▸ Selected text:
_ _ _ _

Antidepressants were originally developed with the intention of improving symptoms of depression, but some of these medications have been recognized for their ability to relieve chronic pain. In particular, chronic neuropathic pain caused by damage to the nerves in the pain pathways is responsive to some antidepressant medications.
As a result, they have become a frequent treatment option to provide moderate pain relief of chronic pain, particularly when first-line analgesic medications such as paracetamol, ibuprofen or aspirin have failed to provide effective pain relief.
It worth noting that a high proportion of patients with chronic pain also suffer from depression, estimated to be approximately half of all patients with chronic pain. While the dose of some antidepressants for pain relief is lower than for depression, some antidepressant medications may manage both conditions concurrently.
Antidepressants may be indicated to relieve chronic pain caused by a variety of circumstances. This may include pain originating from:
- Diabetic neuropathy
- Facial pain
- Lower back pain
- Multiple sclerosis
- Pelvic pain
- Peripheral neuropathy
- Postherpetic neuralgia
- Spinal cord injury
- Tension headache
Administration with antidepressants is often able to provide moderate pain relief for these conditions, which can increase the quality of life for the patient significantly.

_ _ _ _

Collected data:
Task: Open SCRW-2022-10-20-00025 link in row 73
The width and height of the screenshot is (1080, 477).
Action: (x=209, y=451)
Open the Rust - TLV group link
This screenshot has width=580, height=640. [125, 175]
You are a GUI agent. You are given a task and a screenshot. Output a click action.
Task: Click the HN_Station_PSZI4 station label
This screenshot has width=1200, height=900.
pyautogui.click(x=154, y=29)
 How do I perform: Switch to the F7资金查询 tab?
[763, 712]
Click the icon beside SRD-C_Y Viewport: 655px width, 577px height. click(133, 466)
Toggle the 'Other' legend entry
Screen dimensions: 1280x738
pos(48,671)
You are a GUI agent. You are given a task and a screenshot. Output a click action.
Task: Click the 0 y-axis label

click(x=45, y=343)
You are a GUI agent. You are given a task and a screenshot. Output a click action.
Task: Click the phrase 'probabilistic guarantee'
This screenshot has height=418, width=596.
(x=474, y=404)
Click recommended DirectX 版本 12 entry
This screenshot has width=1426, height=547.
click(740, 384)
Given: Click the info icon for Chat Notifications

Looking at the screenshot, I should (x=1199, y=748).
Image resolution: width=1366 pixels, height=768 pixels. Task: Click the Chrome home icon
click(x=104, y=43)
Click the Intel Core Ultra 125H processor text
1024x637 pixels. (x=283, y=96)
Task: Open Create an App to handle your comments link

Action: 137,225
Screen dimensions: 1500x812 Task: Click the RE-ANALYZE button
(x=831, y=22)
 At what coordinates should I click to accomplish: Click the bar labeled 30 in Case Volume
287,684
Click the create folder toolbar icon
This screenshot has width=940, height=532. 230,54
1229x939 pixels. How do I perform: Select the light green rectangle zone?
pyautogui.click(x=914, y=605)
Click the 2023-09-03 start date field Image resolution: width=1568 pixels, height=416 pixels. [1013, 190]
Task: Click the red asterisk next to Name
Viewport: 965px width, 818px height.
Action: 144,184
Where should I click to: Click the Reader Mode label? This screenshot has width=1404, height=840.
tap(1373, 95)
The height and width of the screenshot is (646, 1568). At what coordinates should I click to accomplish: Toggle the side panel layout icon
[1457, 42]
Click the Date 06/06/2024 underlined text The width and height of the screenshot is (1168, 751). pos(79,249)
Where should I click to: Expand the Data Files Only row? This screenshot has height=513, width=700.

_ _ _ _

▸ Try it:
Please repeat part of the text above on antidepressants for chronic pain word for word, beginning at the words "Antidepressants may be" and stopping after "the patient significantly.".

▸ Output below:
Antidepressants may be indicated to relieve chronic pain caused by a variety of circumstances. This may include pain originating from:
- Diabetic neuropathy
- Facial pain
- Lower back pain
- Multiple sclerosis
- Pelvic pain
- Peripheral neuropathy
- Postherpetic neuralgia
- Spinal cord injury
- Tension headache
Administration with antidepressants is often able to provide moderate pain relief for these conditions, which can increase the quality of life for the patient significantly.